Development of V-Free BCC Structured Alloys for Hydrogen Storage

V-free body-centered cubic (BCC) structured hydrogen storage alloys have gained significant attention for their low cost and high theoretical hydrogen storage capacity (3.8 wt %). However, before practical application, critical challenges, such as low dehydriding capacity, activation difficulty, and poor cyclic stability, need to be solved. In this work, an easily activated and high-performance V-free BCC-type alloy (Ti40Cr50Mo10Ce1) was successfully synthesized by heat treatment and Ce doping. The heat treatment significantly increased its dehydriding capacity to 2.5 wt %, attributed to a reduced slope factor (0.76-0.17), making it comparable to V-based BCC-type alloys.

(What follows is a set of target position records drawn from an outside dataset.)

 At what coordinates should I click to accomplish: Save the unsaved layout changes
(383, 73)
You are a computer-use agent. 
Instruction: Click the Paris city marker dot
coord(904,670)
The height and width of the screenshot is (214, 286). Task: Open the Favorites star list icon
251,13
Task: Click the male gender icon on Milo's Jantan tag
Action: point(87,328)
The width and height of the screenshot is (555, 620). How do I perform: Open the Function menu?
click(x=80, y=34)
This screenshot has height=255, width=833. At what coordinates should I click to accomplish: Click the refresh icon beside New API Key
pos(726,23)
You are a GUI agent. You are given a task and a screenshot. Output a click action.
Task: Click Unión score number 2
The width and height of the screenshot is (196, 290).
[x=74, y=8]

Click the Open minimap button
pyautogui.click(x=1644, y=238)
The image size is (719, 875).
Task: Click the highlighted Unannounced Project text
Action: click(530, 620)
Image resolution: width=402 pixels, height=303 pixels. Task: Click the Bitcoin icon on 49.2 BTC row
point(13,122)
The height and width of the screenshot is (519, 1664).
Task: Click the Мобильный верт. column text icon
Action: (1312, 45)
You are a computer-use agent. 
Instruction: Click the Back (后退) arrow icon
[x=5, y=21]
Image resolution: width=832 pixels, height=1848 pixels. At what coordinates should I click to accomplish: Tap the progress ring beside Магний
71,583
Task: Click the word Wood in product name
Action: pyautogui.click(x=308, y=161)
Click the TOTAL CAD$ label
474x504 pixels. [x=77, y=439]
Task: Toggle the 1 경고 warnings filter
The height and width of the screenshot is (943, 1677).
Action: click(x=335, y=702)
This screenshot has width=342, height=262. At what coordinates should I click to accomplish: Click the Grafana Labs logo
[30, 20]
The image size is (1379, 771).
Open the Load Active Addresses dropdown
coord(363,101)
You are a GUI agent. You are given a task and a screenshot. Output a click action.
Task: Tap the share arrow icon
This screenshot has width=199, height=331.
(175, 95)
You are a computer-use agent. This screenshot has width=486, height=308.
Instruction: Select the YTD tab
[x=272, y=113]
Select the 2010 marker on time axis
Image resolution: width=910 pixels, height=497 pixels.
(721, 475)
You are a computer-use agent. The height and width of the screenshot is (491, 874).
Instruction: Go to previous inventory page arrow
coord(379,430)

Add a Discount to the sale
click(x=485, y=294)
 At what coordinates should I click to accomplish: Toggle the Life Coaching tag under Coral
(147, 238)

And the V-free BCC-type alloy, after Ce doping, enabled room-temperature hydrogen absorption, eliminating the need for high-temperature activation. Ce doping did not significantly affect the activation energy, enthalpy change, or hysteresis factor of the alloy during de/hydrogenation. Additionally, the V-free BCC-type alloy, after heat treatment and Ce doping, exhibited excellent cyclic stability, with a capacity retention rate of 90% after 100 cycles. This study provides valuable guidance for designing innovative and cost-effective hydrogen storage alloys.